*Problem requirements*:
Give back, exactly and with nothing added, the lines that run from the one containing "Fond d'écran (1006, 809)" to the final line below.

Collected data entries
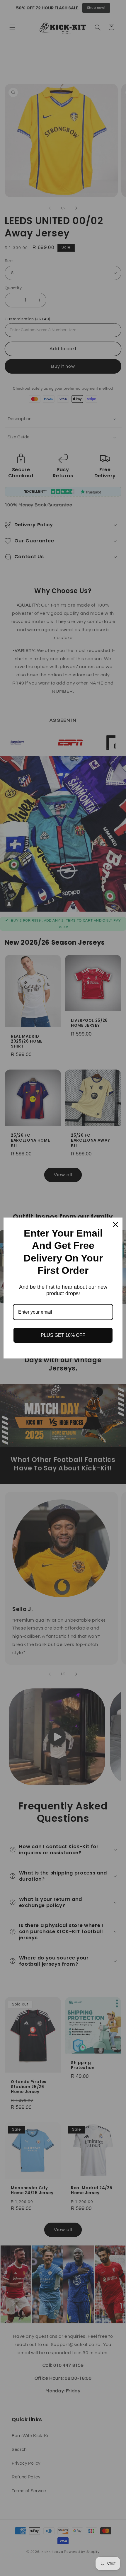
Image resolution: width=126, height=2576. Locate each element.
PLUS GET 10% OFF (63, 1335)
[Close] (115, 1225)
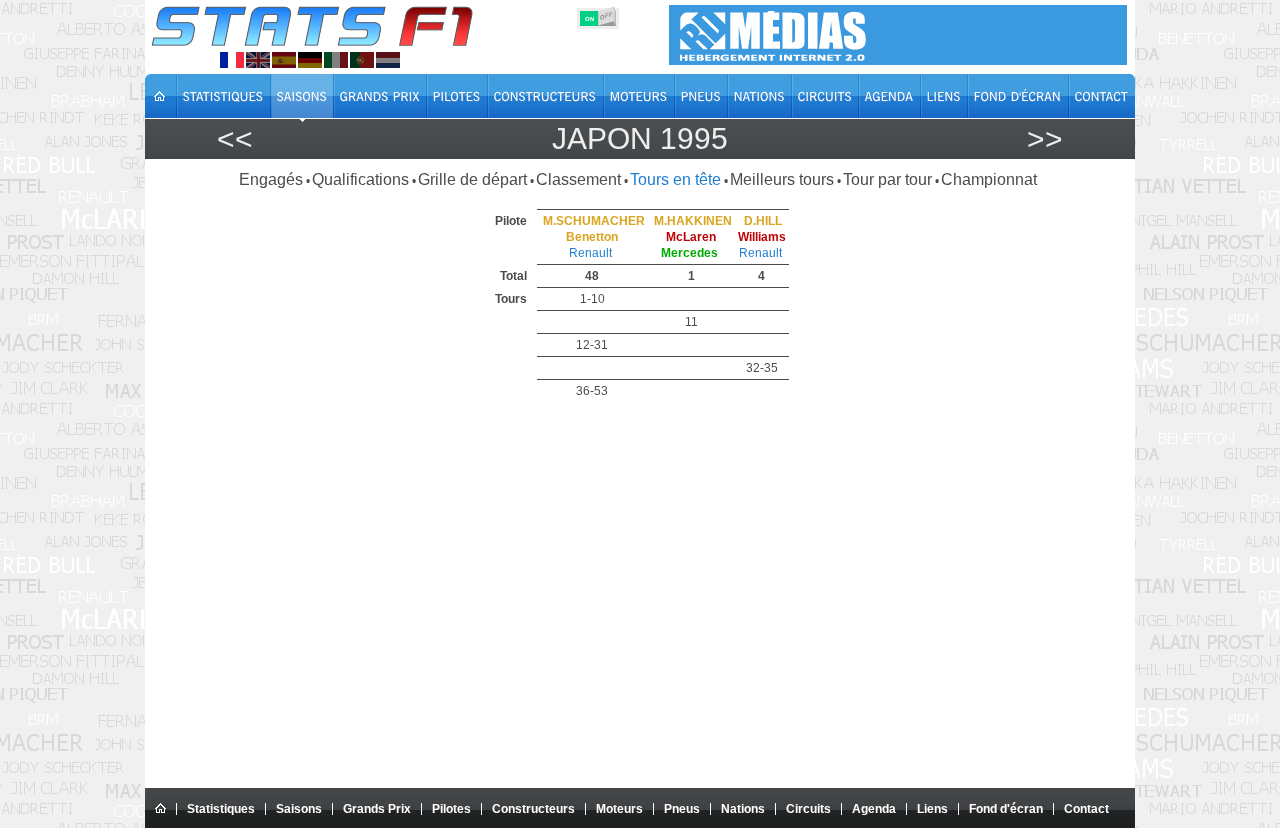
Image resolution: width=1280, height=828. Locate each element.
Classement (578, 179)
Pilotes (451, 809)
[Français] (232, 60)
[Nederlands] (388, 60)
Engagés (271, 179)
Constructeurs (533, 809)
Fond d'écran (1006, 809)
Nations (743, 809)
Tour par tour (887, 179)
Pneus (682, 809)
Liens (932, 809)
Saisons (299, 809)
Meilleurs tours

*Answer area*:
Fond d'écran (1006, 809)
Nations (743, 809)
Tour par tour (887, 179)
Pneus (682, 809)
Liens (932, 809)
Saisons (299, 809)
Meilleurs tours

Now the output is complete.